In Longshot mode, you can’t even call a hot route. Am I asking for too much here?
While this is understandable because Wade’s football IQ is extremely suspect, there are certain points in the game where the play call isn’t what’s best for the situation at hand. Say you need to go out of bounds to save clock. The coach might call a play to help you, and he might not.
Unlike Road to Glory mode in the college football editions, Longshot wants you to trust the process and not try to challenge the coach in any way, shape, or form. The only time you can “rebel” against the play call is when you scramble out of the pocket. While I understand that Wade isn’t adept at making reads or remembering plays, it’s kind of frustrating when I can’t even tell Cruise to run a slant route instead of curl, and I’ve been playing with him since I was a kid.
You can’t skip stuff.
Because of a number of decisions you have to make, you can’t skip any cut-scenes —even if this is your second time going through the story mode. It doesn’t matter because what happens in the story mode relies on the choices you have made.

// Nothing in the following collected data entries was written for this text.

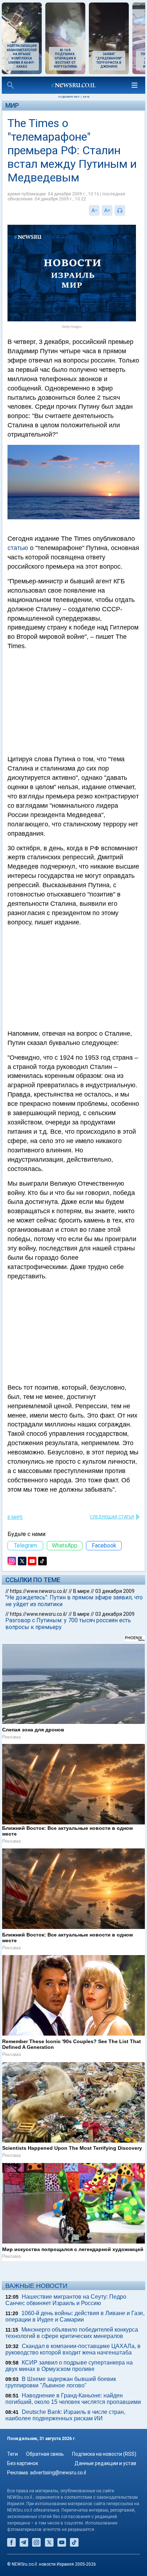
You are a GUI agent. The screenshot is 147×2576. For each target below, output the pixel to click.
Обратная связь (45, 2454)
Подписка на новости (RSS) (104, 2454)
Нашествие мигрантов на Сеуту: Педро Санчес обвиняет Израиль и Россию (65, 2300)
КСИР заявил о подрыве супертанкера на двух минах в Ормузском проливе (69, 2365)
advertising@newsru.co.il (58, 2472)
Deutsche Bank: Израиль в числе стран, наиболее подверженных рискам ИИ (65, 2415)
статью (17, 547)
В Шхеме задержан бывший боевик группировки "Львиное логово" (60, 2382)
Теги (12, 2454)
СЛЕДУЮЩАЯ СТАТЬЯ (112, 1517)
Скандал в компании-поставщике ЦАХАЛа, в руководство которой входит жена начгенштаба (73, 2349)
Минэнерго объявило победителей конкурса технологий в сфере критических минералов (71, 2333)
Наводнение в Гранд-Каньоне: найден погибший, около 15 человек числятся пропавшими (73, 2398)
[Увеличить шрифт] (107, 210)
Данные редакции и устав (105, 2463)
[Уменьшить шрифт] (94, 210)
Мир (12, 105)
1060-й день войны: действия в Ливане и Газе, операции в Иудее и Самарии (75, 2316)
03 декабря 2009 (115, 1591)
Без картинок (22, 2463)
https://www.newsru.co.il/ (38, 1591)
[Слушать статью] (127, 210)
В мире (15, 1517)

There isn’t just one singular ending to this story mode, and your choices will determine which ending occurs. The scenes run long at certain points and save checkpoints aren’t as convenient. There were times when I was scared to quit the game because that would mean that I’d have to listen to the same dialogue again.

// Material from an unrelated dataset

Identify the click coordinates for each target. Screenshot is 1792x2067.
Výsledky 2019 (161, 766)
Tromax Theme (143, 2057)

I’m probably not going to play it again.
Longshot has very little replay value. Playing this story mode a second time is like when you and your friends don’t putt the ball into the 18th hole at mini golf and play the course again. Yes, you’re still playing mini golf, but you know what to do and what not to do to help your score. It is what it is. Unless you’re one of those people who wants to earn a 10/10 scout grade, you’ll likely be content with the final result the first time you run through it. Unless you tanked it like I did.
I got a 9.9. on my second go-round and I’m pretty content with it.

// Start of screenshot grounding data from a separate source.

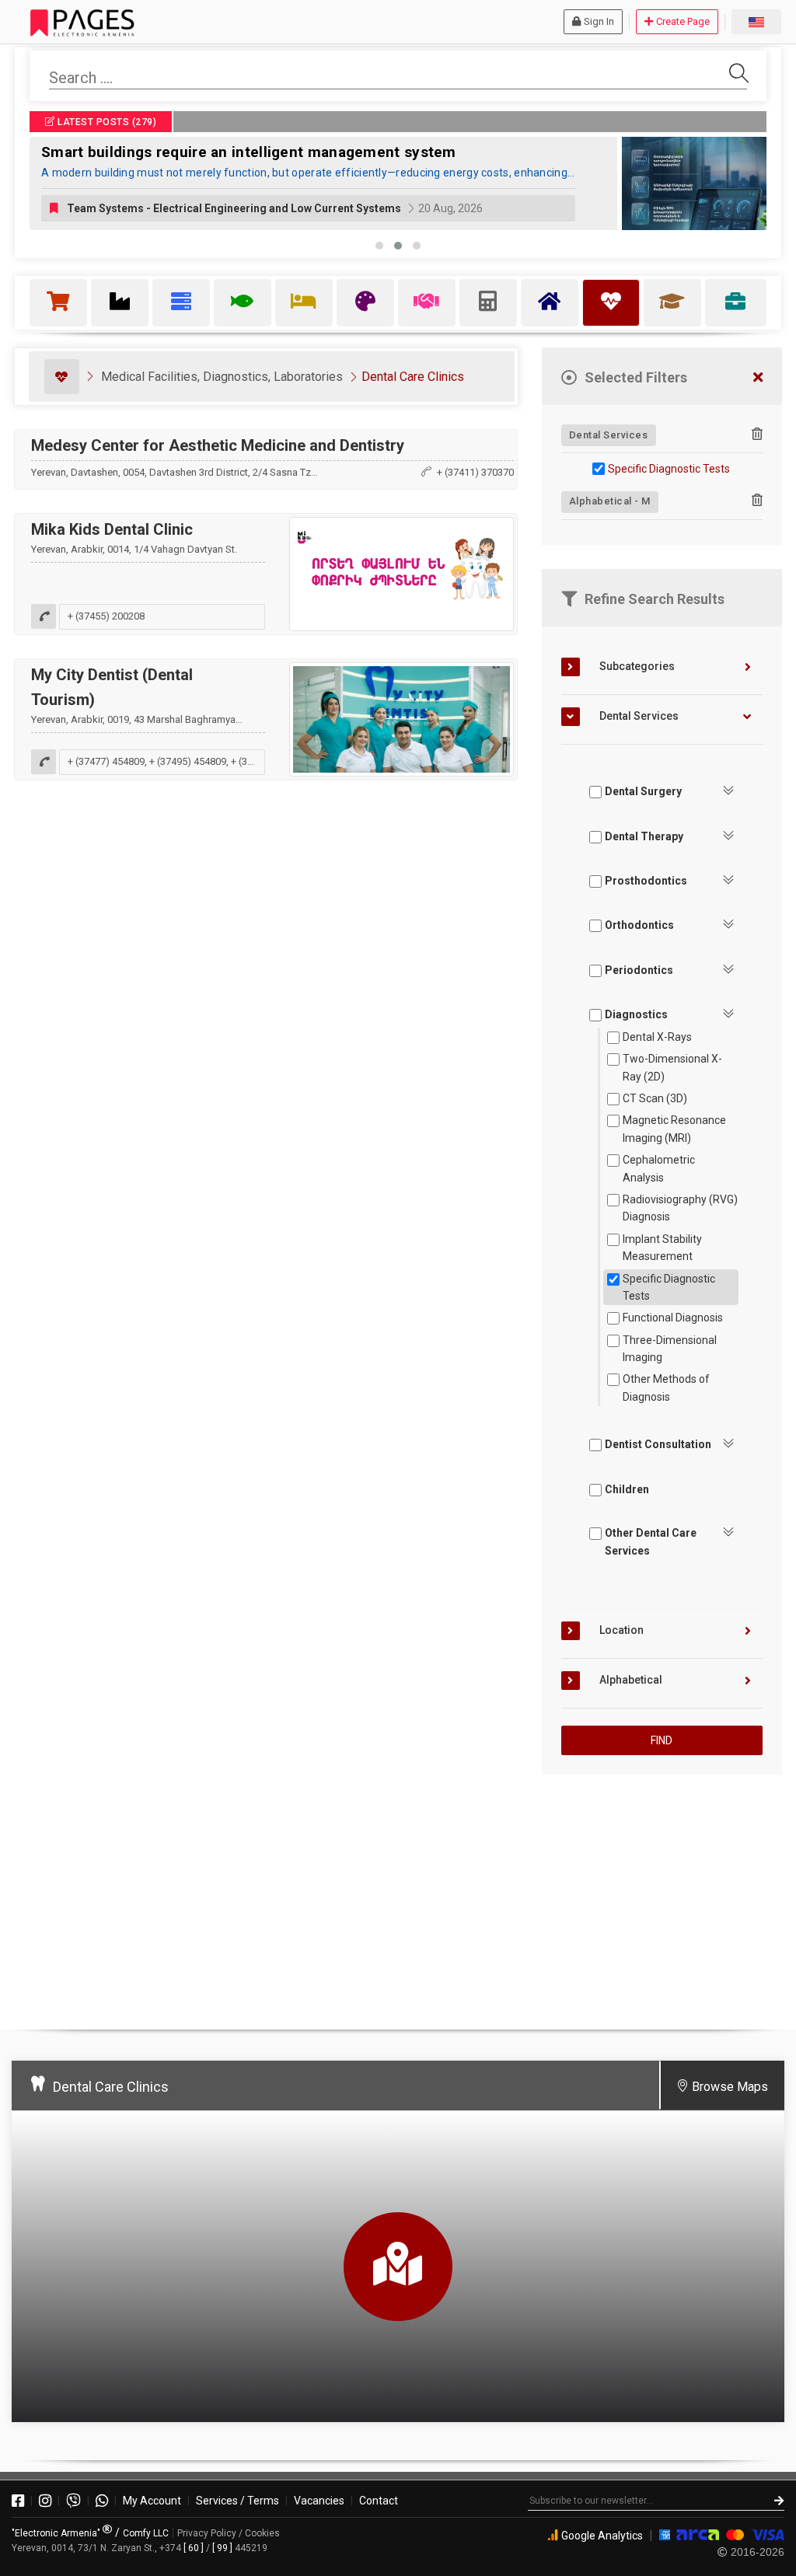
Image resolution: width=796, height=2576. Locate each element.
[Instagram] (45, 2500)
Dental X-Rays (657, 1037)
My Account (152, 2500)
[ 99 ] (222, 2548)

Longshot is good for what it is. It has a strong plot with a read-and-react style of writing that makes you seem like you’re active and important to the story. While it isn’t perfect, I wasn’t expecting it to be on the first attempt. I entered this game mode with no specific expectations and was surprised with the format, storyline, and plot.
I’m excited to see what Madden will do for the next version if it continues making stories like this.